The company said that the study demonstrated a rapid progression in neuropathy impairment scores — an evaluation of muscle weakness, reflex decrease or loss, and sensation decrease or loss — and a high correlation of this measurement with disease severity.
These findings, Alnylam CMO Akshay Vaishnaw said in a statement, give the company confidence that the ongoing Phase III trial of patisiran in FAP patients is "robustly powered to show the potential impact of TTR lowering on the [neuropathy impairment score] endpoint [being] used."
During ISA, Alnylam also presented preclinical data confirming that the degree of TTR protein knockdown in a mouse model of ATTR was "highly correlated" with regression of TTR tissue deposits.
In the company's studies, the animals exhibited deposition of TTR at greater than 12 months of age in similar target organs to those seen in ATTR human disease, including dorsal root ganglion, sciatic nerve, duodenum, esophagus, stomach, and colon.
When treated with ALN-TTRsc, the degree of TTR reduction at steady state knockdown was highly correlated in a linear relationship with regression of TTR deposits, Alnylam said. "Regression of TTR deposits was greater with every additional level of plasma TTR knockdown, and was most pronounced at the highest dose of siTTRsc tested, which achieved over 95 percent TTR knockdown."

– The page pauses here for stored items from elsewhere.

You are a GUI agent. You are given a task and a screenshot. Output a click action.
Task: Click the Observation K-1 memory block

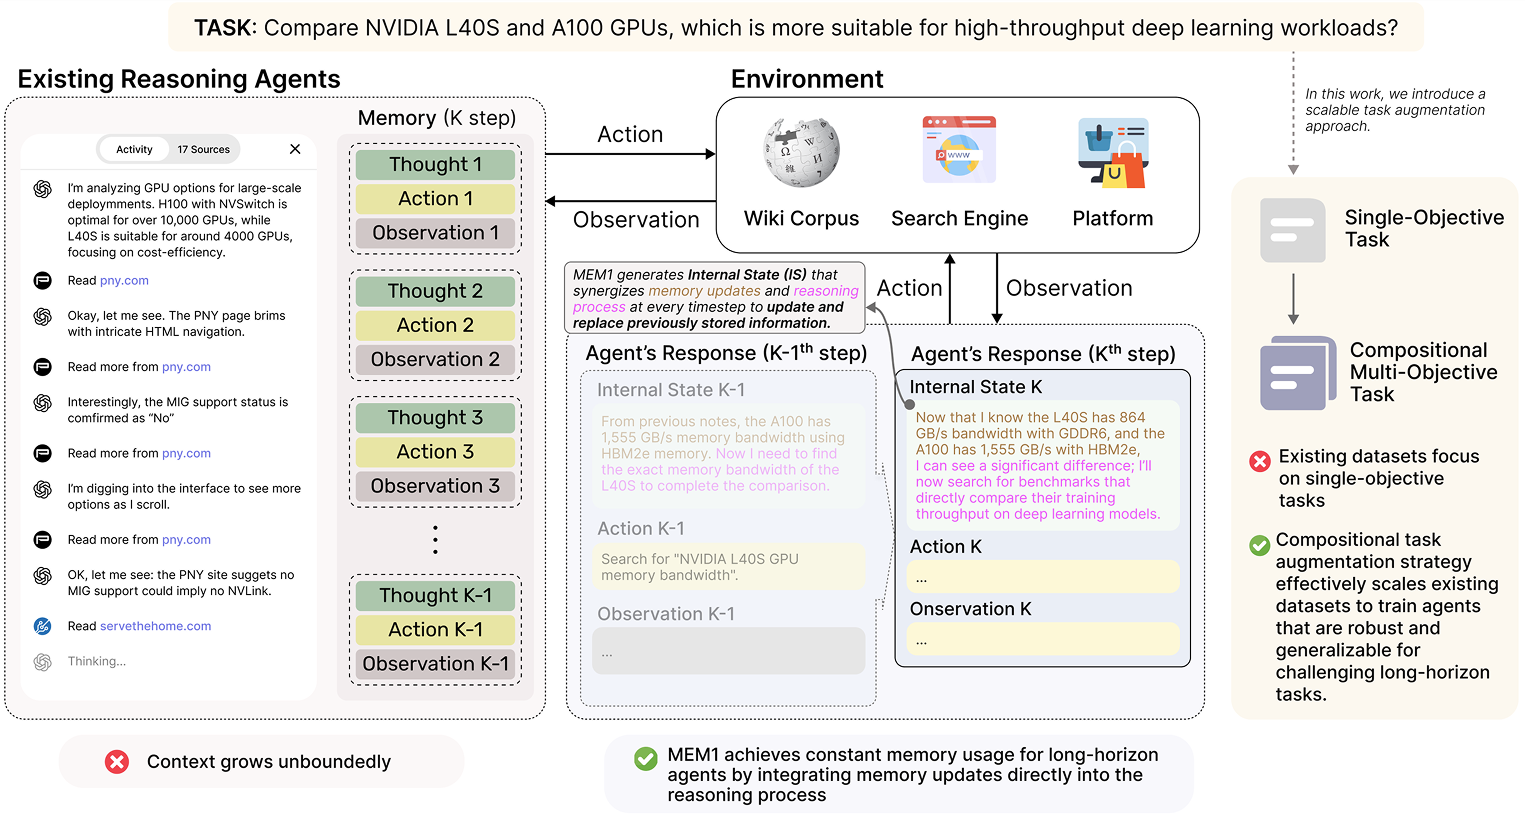[x=435, y=664]
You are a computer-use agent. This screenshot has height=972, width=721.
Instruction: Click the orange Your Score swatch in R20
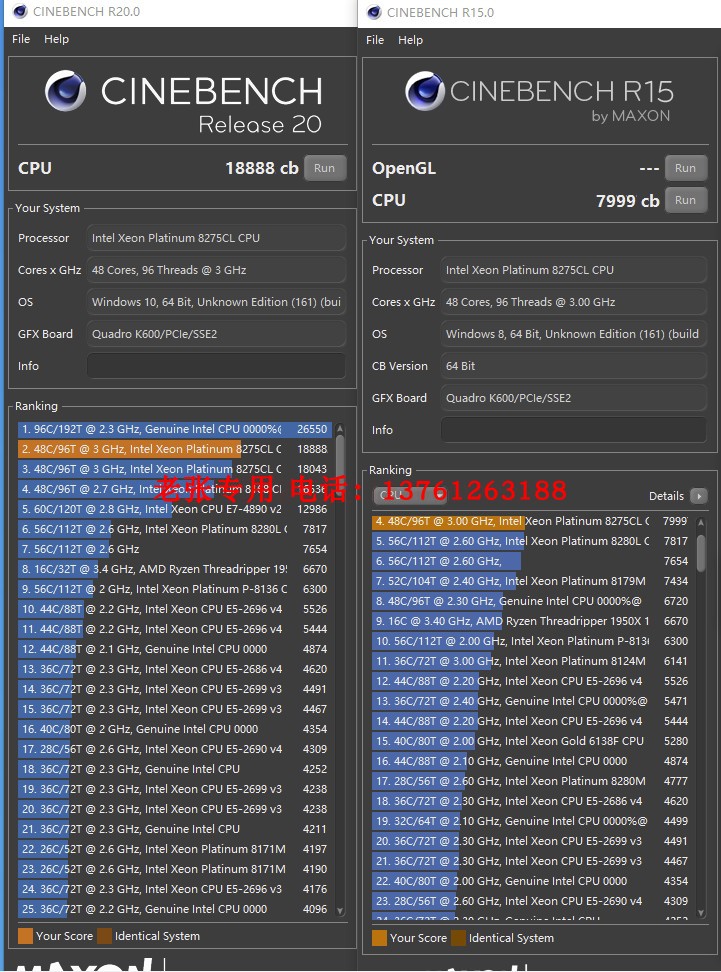25,936
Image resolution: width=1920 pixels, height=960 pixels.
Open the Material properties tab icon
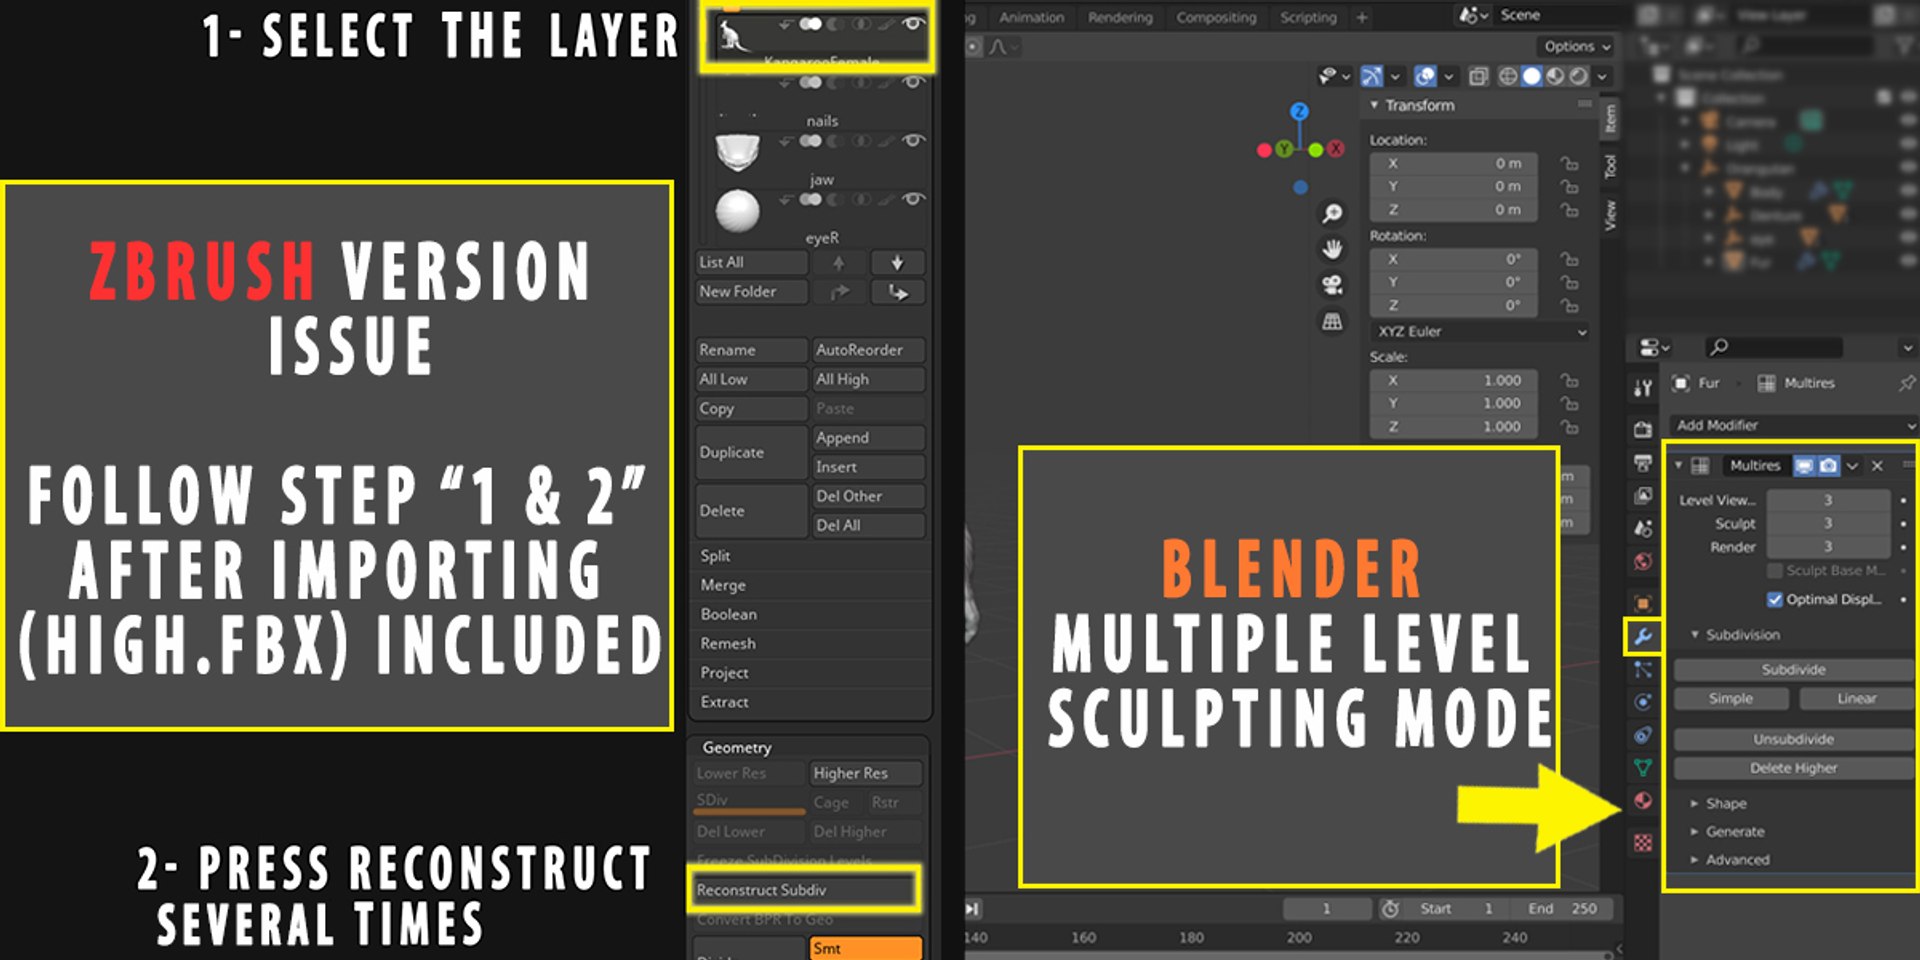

Further, at doses that only resulted in 50 percent TTR knockdown, protein deposits in mice were found to be significantly reduced compared with control animals.

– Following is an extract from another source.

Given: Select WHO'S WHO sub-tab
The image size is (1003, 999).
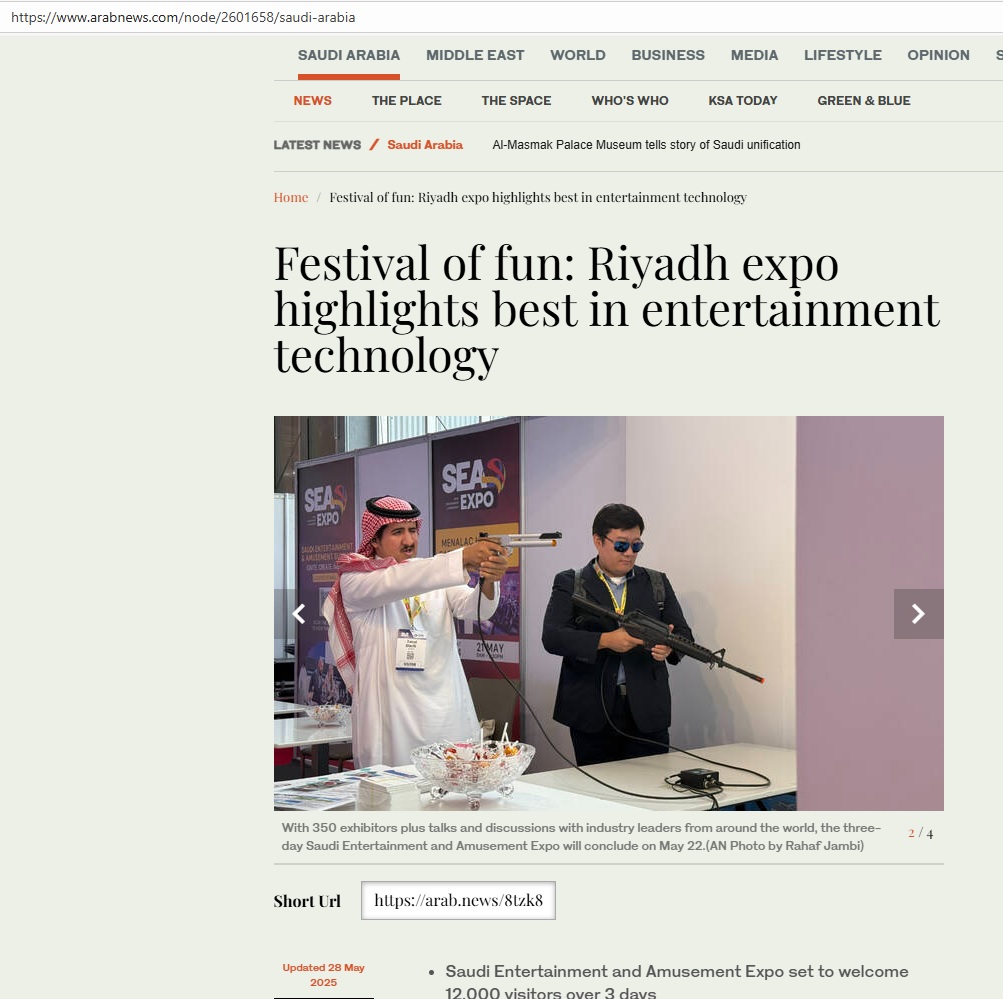Looking at the screenshot, I should [x=629, y=100].

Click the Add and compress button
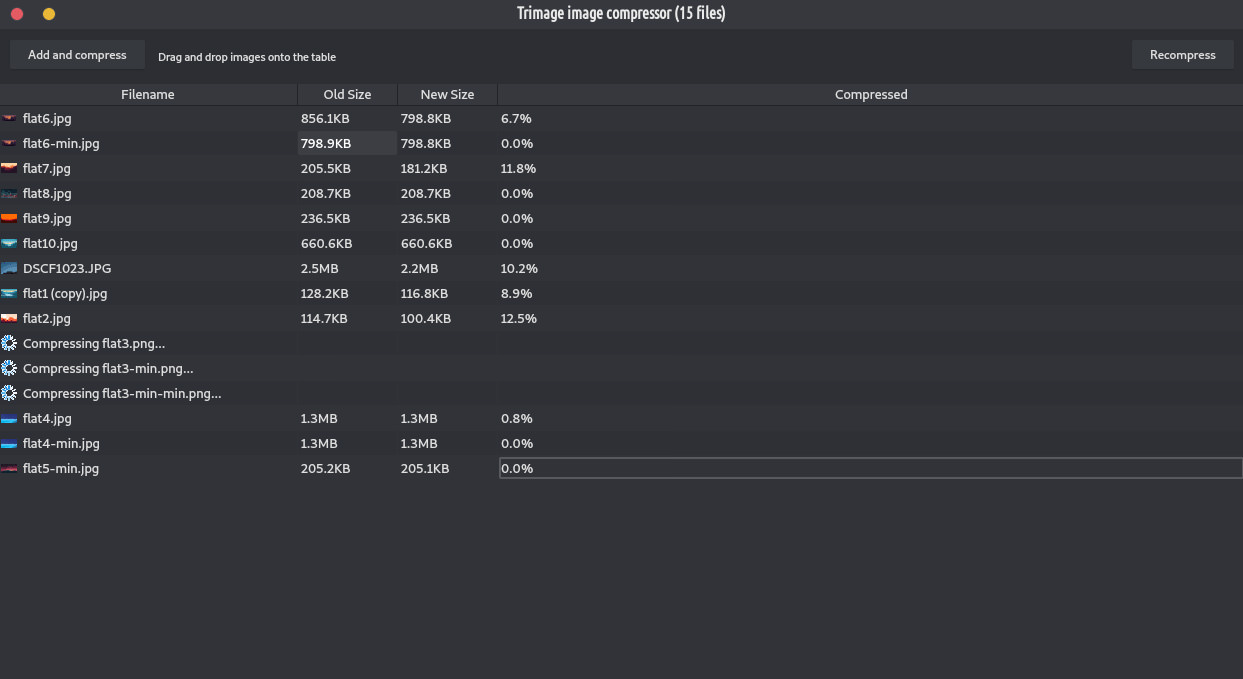pos(77,55)
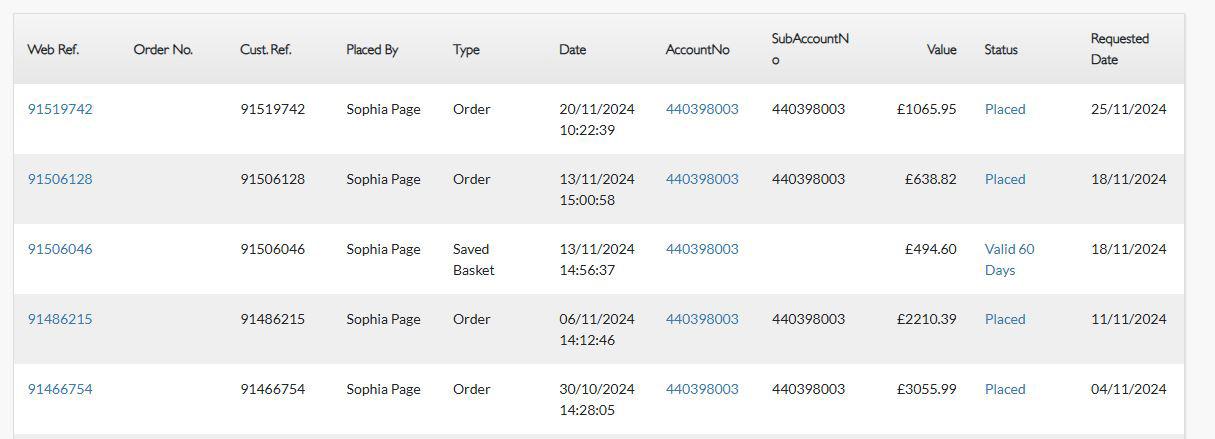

Alnylam also compared RNAi-based ATTR treatment approaches to tafamidis — a drug currently that has been shown to stabilize TTR levels — and an antisense oligonucleotide targeting TTR.

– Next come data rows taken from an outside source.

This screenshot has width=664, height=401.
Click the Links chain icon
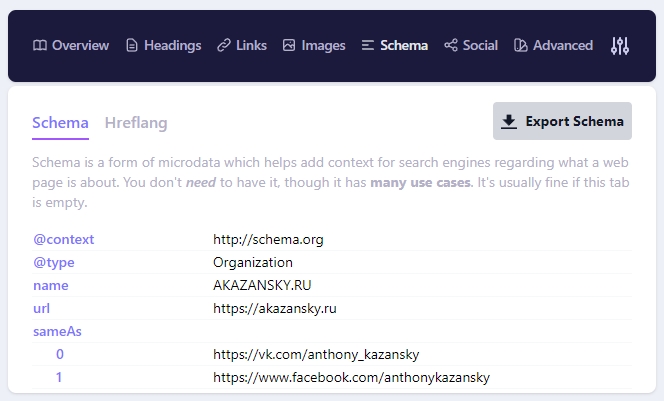224,45
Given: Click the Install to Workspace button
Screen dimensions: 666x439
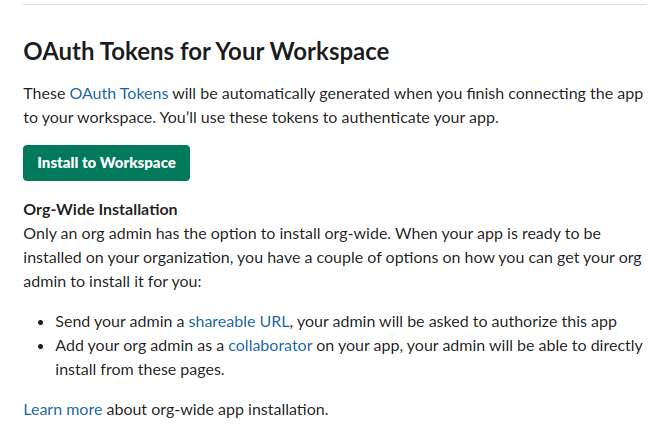Looking at the screenshot, I should [x=106, y=163].
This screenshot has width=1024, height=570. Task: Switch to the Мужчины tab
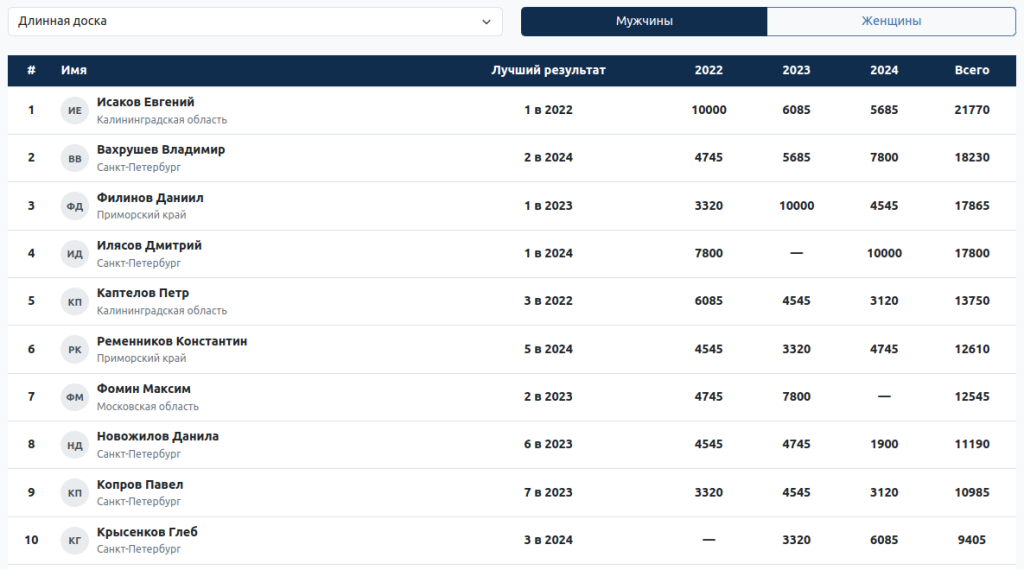644,21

Specifically, lipid nanoparticle-conjugated siRNAs were administered to mice at a dose that triggered 95 percent TTR knockdown, which researchers then compared with a dose of tafamidis sufficient to produce a greater than 100 percent stabilization of TTR tetramers.
The RNAi treatment was able to cut TTR protein deposits in all affected tissues by mean levels greater than 75 percent, with maximum levels lowered by up to 95 percent compared with controls. Tadamidis treatment, meanwhile, resulted in only a "modest" TTR deposit regression, and only in dorsal root ganglion and sciatic nerve tissue.
When Alnylam compared ALN-TTRsc to a subcutaneously delived TTR-targeting antisense compound, it found that the RNAi agent achieved a more rapid and significant reduction in TTR levels at 100-fold lower drug exposure in liver and bystander tissues such as kidney.
"We believe that the ability of RNAi therapeutics to achieve potent TTR knockdown with lower tissue exposure could result in a more favorable efficacy and tolerability profile" compared with other treatment modalities," Alnylam Vice President of Research Rachel Meyers said in a statement.